Tuesday, February 1, 2011

The Mac or The Cheese?

Everyone has their preference of the kind of noodle and the kind of cheese that should be used in the standard macaroni and cheese dish. Oversized shells allow for cheese to hide in the openings and ooze in your mouth with each bite. Whereas, the small elbows don't absorb any of the cheese and are more for those who prefer a thin coating of cheese. Either way, when your looking for the best mac n'cheese out there, stop going to all the traditional pasta houses. The most amazing results are waiting to be found at the steak houses. Aside from S'MAC, the east village dive completely devoted to mac n'cheese-they cover the basics, the unexpected and even the gluten free and vegan mac n'cheese-not bad! But if your preference is quality rather than a serious plethora of cheese and noodles, you won't be disappointed walking into one of the better meat restaurants-even if you are a vegetarian. Dylan Prime incorporates truffle oil into their version of the sharp white cheese bowl-it's really hard to beat that.
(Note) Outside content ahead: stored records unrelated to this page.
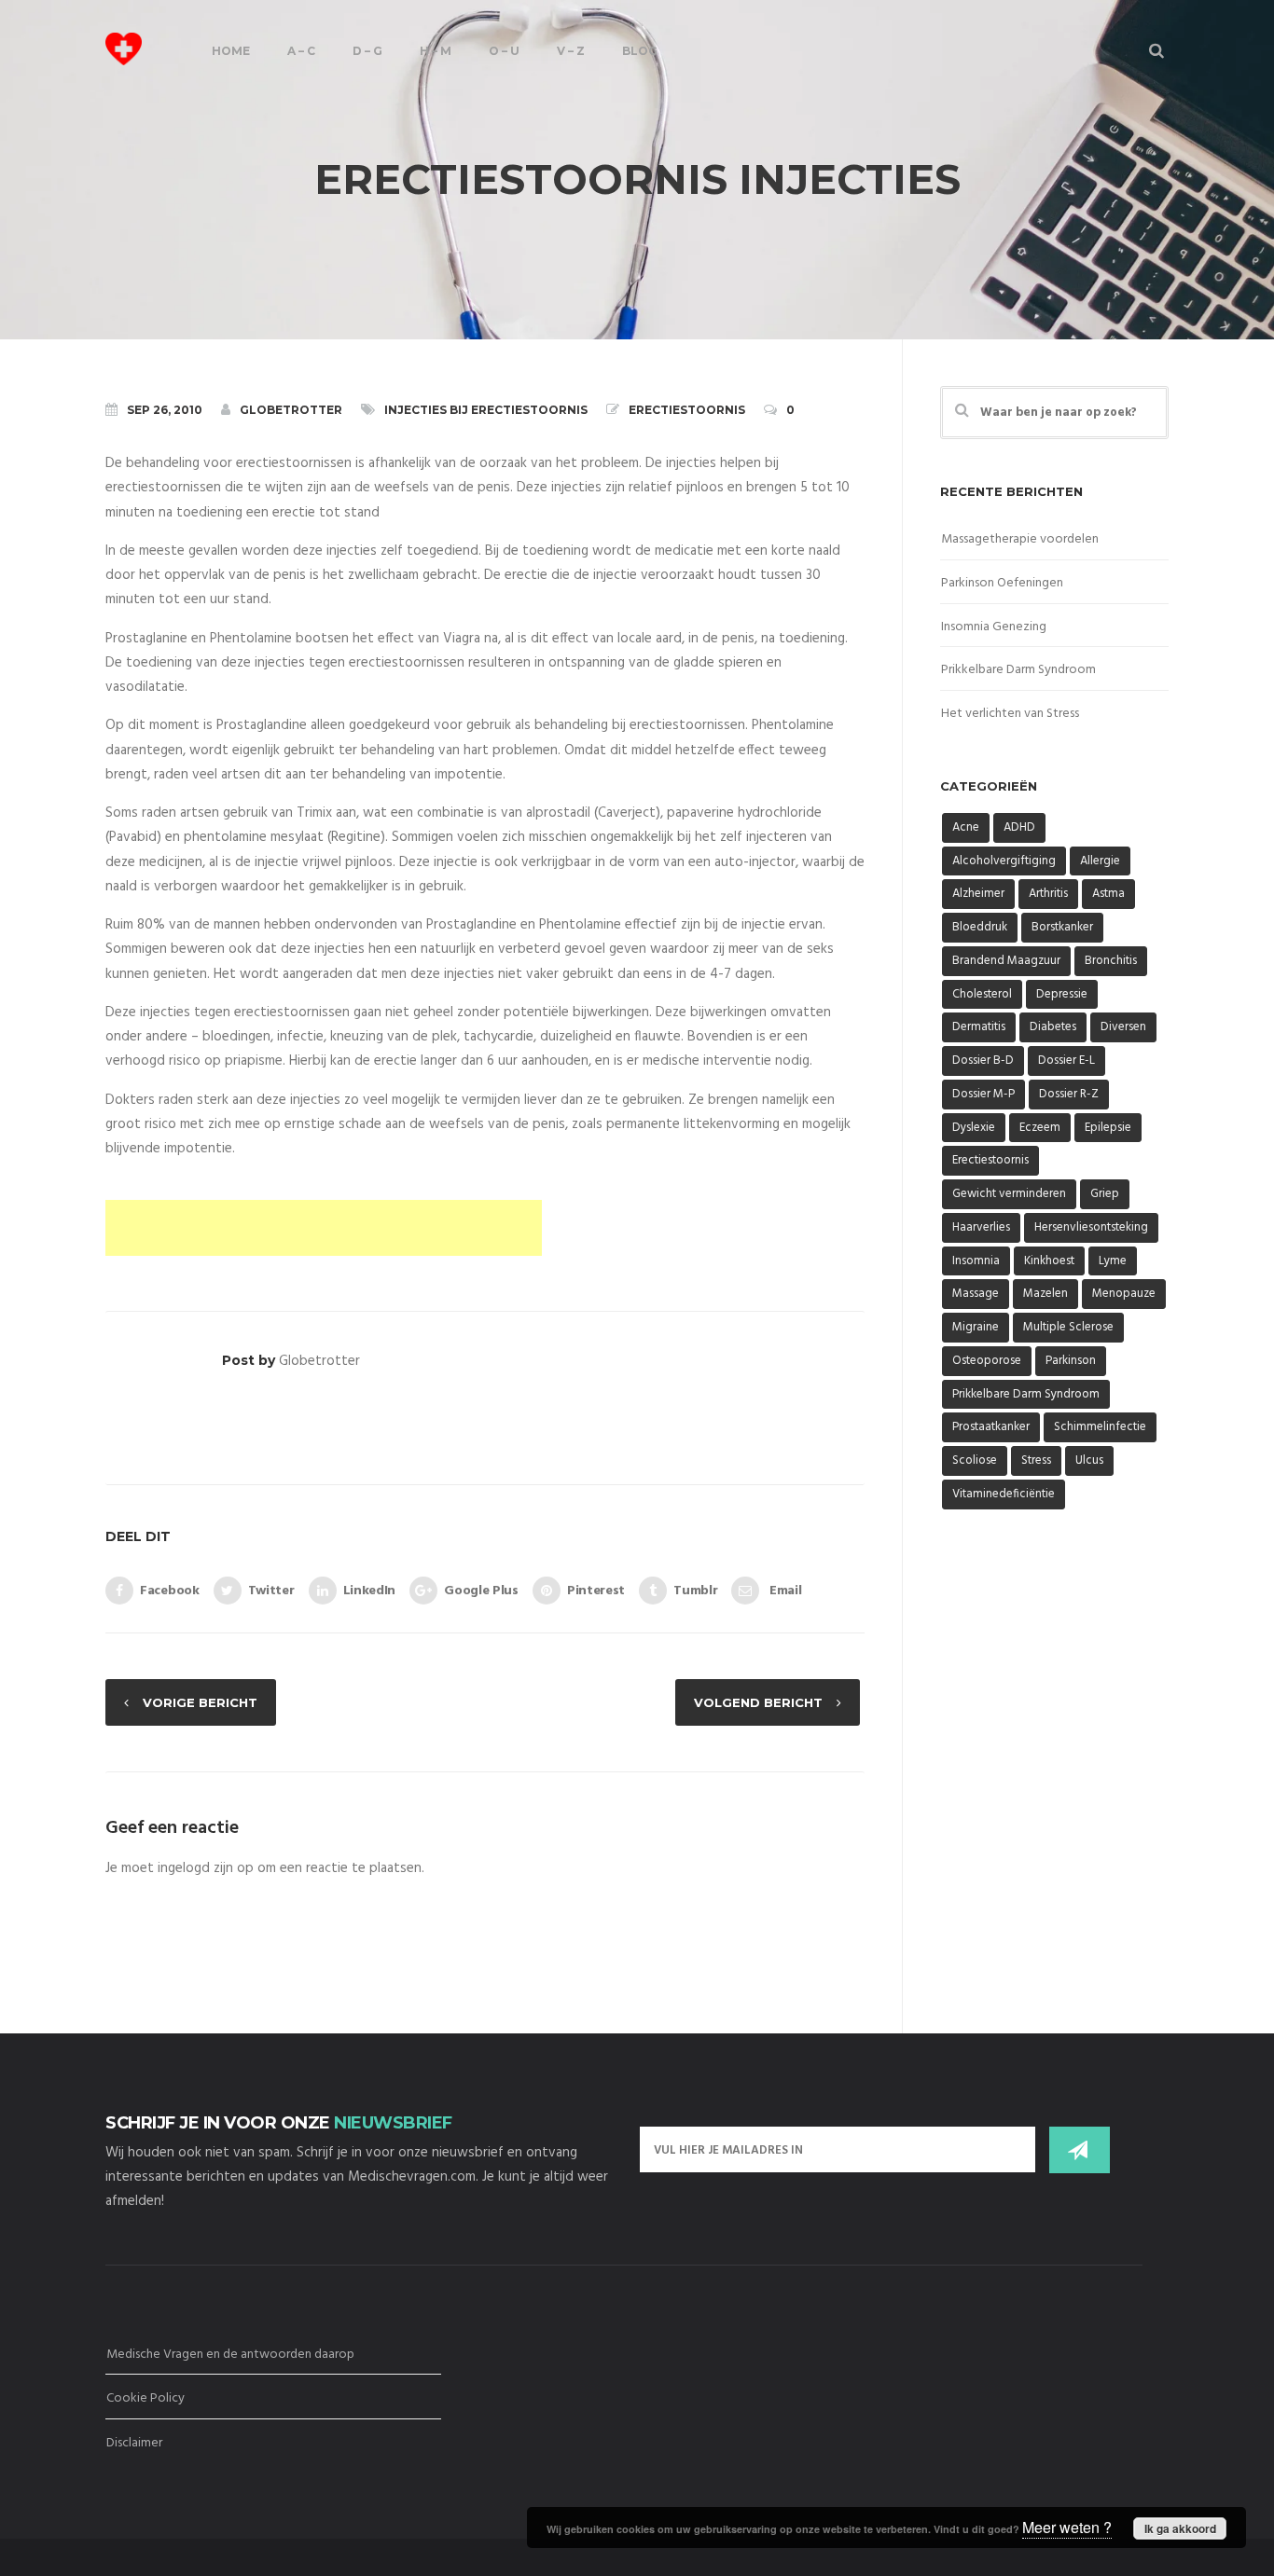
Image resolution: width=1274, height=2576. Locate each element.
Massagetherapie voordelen (1020, 539)
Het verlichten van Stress (1010, 713)
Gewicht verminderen (1009, 1194)
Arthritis (1048, 893)
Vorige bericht (200, 1702)
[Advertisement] (323, 1228)
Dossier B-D (983, 1060)
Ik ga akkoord (1180, 2528)
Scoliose (974, 1460)
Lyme (1113, 1261)
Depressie (1061, 994)
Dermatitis (978, 1027)
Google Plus (481, 1590)
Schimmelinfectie (1100, 1427)
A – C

Half the fun of the mac n' cheese is guessing the different types of cheese the chef adds in-which could vary depending on what's left in the kitchen that night. The trend seems to be the better the restaurant, the finer the ingredients, but some would rather a simplified version because less can be more when it comes to this staple dish. All in all, it comes down to each his own when choosing what qualities are essential here. Chefs realize it has become a serious decision among diners: baked, crispy, crusty v.  soft, thick, gooey?? Of course if you can't decide, you can always go with the sampler above.